* [WORK INSTRUCTION]: Repeat the whole listing, keeping each line as it is.
===
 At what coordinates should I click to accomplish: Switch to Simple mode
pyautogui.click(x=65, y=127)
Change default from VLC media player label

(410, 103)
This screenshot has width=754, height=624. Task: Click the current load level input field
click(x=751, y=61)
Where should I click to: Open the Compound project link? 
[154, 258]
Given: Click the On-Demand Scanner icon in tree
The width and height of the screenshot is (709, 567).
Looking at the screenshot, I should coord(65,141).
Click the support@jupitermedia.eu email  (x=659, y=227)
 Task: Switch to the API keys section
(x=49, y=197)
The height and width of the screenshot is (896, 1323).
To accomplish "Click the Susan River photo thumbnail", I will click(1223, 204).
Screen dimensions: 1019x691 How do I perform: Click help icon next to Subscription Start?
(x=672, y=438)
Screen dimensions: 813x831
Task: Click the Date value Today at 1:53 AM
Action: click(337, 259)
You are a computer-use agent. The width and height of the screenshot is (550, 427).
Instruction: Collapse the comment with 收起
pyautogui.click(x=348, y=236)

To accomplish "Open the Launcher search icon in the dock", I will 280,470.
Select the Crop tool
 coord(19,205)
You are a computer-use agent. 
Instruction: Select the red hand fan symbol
===
* [EXERCISE SOLUTION]:
 At what coordinates should I click to accomplish: Switch to Simple mode
pyautogui.click(x=65, y=127)
Change default from VLC media player label

(410, 103)
This screenshot has width=754, height=624. Task: Click the current load level input field
click(x=751, y=61)
Where should I click to: Open the Compound project link? 
[154, 258]
Given: Click the On-Demand Scanner icon in tree
The width and height of the screenshot is (709, 567).
Looking at the screenshot, I should coord(65,141).
Click the support@jupitermedia.eu email  (x=659, y=227)
 Task: Switch to the API keys section
(x=49, y=197)
The height and width of the screenshot is (896, 1323).
To accomplish "Click the Susan River photo thumbnail", I will click(1223, 204).
Screen dimensions: 1019x691 How do I perform: Click help icon next to Subscription Start?
(x=672, y=438)
Screen dimensions: 813x831
Task: Click the Date value Today at 1:53 AM
Action: click(337, 259)
You are a computer-use agent. The width and height of the screenshot is (550, 427).
Instruction: Collapse the comment with 收起
pyautogui.click(x=348, y=236)

To accomplish "Open the Launcher search icon in the dock", I will 280,470.
Select the Crop tool
 coord(19,205)
You are a computer-use agent. 
Instruction: Select the red hand fan symbol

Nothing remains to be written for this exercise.